[Dataset entries]
##############################
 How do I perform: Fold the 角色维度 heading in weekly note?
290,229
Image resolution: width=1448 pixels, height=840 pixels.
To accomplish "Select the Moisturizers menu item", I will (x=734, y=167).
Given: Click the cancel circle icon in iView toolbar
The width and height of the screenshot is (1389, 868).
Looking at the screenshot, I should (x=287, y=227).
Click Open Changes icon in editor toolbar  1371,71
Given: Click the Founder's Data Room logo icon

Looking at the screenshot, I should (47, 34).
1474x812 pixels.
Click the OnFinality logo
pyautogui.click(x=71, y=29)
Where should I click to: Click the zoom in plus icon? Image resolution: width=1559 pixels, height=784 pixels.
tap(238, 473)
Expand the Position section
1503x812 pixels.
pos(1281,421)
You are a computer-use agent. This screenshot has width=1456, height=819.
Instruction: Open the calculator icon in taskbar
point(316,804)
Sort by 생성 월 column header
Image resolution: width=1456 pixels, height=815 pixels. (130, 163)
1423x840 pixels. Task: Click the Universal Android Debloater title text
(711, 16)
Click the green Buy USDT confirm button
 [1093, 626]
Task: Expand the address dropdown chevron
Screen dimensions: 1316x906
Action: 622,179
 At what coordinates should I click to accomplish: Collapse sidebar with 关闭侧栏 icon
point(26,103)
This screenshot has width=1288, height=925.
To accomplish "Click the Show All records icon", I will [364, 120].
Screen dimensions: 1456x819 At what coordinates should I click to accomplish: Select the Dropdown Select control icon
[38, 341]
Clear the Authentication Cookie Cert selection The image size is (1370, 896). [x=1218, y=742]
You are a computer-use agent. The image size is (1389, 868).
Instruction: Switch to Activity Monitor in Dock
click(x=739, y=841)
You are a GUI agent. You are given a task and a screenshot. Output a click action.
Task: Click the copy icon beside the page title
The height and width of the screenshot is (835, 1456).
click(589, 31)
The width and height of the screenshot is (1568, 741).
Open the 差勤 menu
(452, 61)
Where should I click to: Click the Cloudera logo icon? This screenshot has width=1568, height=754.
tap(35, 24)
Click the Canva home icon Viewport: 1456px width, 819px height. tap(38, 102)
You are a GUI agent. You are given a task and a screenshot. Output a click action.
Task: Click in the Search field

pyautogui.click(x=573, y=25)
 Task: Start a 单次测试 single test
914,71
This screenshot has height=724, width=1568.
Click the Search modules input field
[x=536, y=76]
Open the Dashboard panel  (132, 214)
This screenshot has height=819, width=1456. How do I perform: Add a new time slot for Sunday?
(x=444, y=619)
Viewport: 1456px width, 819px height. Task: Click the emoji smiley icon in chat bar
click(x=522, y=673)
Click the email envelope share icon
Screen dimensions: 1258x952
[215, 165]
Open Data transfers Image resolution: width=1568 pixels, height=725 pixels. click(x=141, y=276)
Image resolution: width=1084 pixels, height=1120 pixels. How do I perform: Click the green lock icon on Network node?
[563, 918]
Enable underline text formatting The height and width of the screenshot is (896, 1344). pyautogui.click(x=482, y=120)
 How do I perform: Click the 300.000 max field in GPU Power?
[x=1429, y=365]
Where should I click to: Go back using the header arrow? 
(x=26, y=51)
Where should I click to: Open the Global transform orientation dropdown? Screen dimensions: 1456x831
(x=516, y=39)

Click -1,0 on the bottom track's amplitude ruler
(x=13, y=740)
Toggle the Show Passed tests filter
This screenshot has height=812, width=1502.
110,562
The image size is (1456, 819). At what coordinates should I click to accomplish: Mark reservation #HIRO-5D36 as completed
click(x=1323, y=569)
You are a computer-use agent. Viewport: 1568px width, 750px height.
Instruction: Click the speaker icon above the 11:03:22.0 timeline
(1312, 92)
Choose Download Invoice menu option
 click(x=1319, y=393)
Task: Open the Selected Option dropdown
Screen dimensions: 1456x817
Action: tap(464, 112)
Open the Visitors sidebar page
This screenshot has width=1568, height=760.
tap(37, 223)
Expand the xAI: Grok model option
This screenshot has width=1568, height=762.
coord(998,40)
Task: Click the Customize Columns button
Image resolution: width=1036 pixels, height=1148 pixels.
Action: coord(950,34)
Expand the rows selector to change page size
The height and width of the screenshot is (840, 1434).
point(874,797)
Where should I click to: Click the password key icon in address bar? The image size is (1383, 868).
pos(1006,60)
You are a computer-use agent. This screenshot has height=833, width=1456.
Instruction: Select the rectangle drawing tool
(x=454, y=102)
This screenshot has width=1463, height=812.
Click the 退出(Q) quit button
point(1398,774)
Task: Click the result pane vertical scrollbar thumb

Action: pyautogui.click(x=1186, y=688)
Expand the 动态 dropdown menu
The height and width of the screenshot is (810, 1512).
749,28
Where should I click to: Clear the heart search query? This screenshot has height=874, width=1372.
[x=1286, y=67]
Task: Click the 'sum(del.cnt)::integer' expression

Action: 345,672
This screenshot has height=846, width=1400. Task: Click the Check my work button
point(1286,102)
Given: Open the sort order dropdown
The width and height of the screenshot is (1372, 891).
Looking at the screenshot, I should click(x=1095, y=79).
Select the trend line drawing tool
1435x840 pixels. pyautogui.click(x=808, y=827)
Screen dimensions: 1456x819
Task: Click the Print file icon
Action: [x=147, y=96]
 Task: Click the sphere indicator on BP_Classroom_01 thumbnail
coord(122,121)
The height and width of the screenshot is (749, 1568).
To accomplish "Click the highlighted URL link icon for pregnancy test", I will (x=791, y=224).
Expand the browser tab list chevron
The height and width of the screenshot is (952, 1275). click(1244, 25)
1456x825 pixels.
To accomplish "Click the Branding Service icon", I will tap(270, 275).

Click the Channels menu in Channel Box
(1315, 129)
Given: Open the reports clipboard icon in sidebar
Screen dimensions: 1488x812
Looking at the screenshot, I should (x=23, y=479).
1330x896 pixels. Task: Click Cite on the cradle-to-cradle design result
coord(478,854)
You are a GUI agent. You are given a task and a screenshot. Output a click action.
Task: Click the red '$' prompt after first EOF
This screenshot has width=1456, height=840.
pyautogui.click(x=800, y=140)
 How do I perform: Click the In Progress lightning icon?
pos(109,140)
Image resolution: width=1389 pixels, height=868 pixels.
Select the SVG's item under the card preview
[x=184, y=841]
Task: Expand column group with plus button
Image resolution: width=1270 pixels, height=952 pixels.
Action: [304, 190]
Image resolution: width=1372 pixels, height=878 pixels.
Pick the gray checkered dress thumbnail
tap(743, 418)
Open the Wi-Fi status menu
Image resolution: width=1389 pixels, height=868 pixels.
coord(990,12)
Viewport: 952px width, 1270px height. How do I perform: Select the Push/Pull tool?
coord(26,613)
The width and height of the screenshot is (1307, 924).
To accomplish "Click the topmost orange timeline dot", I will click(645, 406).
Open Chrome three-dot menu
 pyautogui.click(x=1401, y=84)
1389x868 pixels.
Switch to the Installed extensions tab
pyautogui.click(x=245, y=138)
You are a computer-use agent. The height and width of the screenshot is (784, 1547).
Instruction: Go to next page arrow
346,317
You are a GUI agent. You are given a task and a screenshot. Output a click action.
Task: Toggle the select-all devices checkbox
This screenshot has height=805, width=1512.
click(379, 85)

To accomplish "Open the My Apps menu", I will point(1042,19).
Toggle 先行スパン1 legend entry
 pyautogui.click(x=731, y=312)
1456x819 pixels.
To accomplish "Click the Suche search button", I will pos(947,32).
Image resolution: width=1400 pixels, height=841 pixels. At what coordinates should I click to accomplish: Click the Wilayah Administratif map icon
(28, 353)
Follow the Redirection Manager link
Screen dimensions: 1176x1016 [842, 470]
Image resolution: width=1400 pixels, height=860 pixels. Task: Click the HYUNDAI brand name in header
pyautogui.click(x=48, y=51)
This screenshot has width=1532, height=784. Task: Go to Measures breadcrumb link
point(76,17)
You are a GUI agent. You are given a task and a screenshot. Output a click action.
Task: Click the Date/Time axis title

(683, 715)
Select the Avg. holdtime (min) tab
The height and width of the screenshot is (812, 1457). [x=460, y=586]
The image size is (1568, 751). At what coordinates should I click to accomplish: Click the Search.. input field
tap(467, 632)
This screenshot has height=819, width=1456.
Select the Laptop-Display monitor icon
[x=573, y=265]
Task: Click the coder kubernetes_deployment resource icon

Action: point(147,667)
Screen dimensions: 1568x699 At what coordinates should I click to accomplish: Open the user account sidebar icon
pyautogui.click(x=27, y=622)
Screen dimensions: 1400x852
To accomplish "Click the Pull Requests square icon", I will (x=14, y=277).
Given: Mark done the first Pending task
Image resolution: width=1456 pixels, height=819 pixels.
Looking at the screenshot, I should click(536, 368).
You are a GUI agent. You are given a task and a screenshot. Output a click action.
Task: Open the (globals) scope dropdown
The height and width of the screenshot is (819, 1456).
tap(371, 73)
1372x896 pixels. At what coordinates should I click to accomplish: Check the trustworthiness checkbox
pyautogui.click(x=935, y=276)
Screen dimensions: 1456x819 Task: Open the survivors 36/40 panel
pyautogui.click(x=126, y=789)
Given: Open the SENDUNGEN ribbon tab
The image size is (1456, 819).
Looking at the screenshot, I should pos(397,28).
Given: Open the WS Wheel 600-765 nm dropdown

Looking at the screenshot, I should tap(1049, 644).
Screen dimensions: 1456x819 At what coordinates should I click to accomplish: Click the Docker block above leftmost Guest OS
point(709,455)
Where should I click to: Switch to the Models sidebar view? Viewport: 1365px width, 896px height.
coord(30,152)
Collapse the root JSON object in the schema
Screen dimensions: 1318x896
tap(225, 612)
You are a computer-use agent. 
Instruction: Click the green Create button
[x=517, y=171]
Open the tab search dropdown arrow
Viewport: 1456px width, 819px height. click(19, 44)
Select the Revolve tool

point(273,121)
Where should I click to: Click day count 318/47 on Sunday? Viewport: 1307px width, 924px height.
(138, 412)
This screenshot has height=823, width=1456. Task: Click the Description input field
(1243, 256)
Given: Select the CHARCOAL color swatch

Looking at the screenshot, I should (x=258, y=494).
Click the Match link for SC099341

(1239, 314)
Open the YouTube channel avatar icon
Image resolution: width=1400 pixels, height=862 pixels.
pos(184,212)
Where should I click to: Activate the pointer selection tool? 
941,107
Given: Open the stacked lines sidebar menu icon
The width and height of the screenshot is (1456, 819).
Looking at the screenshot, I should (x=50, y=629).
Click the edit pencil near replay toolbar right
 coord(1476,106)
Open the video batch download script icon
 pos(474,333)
##############################
◆ Action item ◆
Only a number is wanted here: how many lines of the records above hold the word "first".

◆ Task response ◆
2